Tokens are essential in how AI models process text, acting as a bridge that converts words (as we understand them) into a format that AI models can process. This conversion occurs in two stages: words are transformed into tokens upon input, and these tokens are then converted back into words in the output.

Tokenization, the process of breaking down text into tokens, is fundamental to how AI models comprehend and process language. The AI model works with this tokenized format to understand and respond to prompts.

To better understand tokens, think of them as portions of words. Typically, a token represents about three-quarters of a word. For instance, the complete works of Shakespeare, totaling roughly 900,000 words, would translate to around 1.2 million tokens.

Experiment with the OpenAI Tokenizer UI to see how words are converted into tokens.

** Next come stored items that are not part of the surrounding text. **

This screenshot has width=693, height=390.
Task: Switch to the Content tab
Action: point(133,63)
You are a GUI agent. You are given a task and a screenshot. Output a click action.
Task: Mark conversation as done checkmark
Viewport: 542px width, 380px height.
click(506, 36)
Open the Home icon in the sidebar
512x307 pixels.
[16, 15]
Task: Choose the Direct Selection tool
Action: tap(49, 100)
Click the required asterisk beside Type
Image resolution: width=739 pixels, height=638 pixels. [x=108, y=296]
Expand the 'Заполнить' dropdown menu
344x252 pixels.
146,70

Tokens have practical implications beyond their technical role in AI processing, especially regarding billing and model capabilities:

  • Billing: AI model services often bill based on token usage. Both the input (prompt) and the output (response) contribute to the total token count, making shorter prompts more cost-effective.

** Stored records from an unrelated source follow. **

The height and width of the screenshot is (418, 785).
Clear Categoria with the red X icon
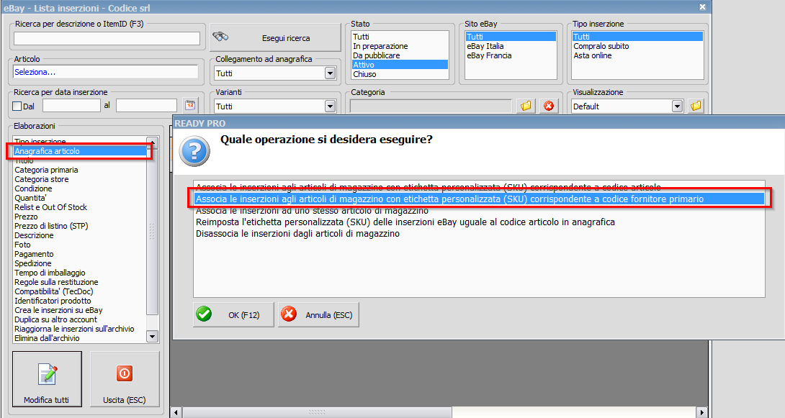(549, 106)
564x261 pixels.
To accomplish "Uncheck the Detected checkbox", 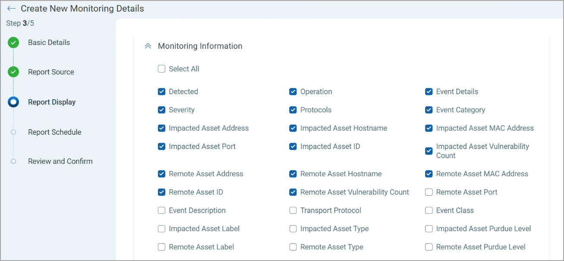I will pyautogui.click(x=162, y=92).
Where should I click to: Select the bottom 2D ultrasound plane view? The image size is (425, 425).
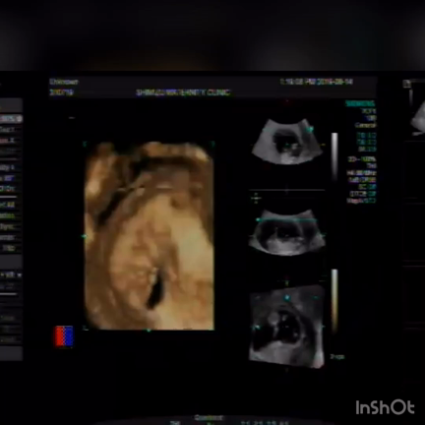pyautogui.click(x=286, y=327)
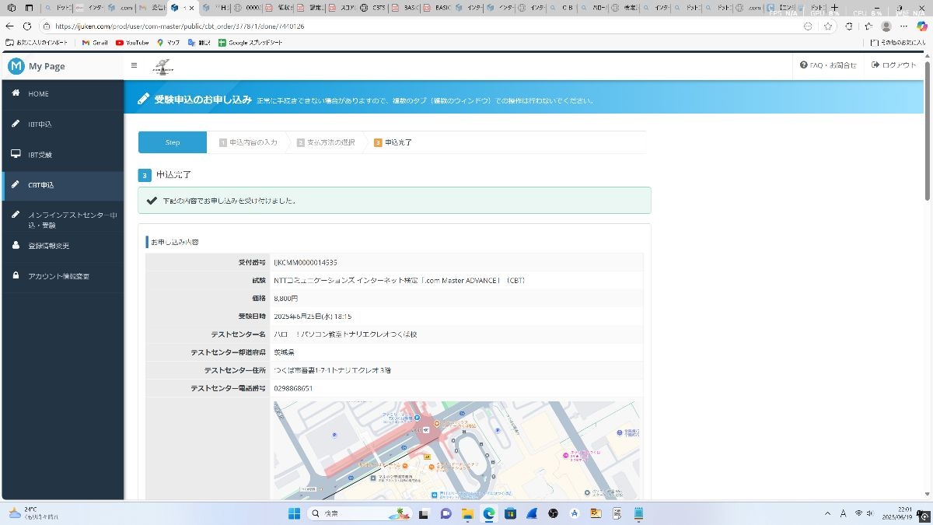Click the test center map

[456, 450]
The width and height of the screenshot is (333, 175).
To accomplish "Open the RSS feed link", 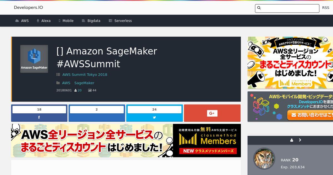I will coord(326,8).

  • Model Limits: Different AI models have varying token limits, defining their "context window" – the maximum amount of information they can process at a time. For example, GPT-3’s limit is 4K tokens, while other models like Claude 2 and Meta Llama 2 have limits of 100K tokens, and some research models can handle up to 1 million tokens.

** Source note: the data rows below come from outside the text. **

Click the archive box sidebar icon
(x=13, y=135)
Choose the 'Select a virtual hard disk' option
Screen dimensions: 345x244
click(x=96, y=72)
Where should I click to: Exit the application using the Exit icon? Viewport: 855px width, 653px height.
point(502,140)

  • Context Window: A model’s token limit determines its context window. Inputs exceeding this limit are not processed by the model. It’s crucial to send only the minimal effective set of information for processing. For example, when inquiring about "Hamlet," there’s no need to include tokens from all of Shakespeare’s other works.

  • Response Metadata: The metadata of a response from an AI model includes the number of tokens used, a vital piece of information for managing usage and costs.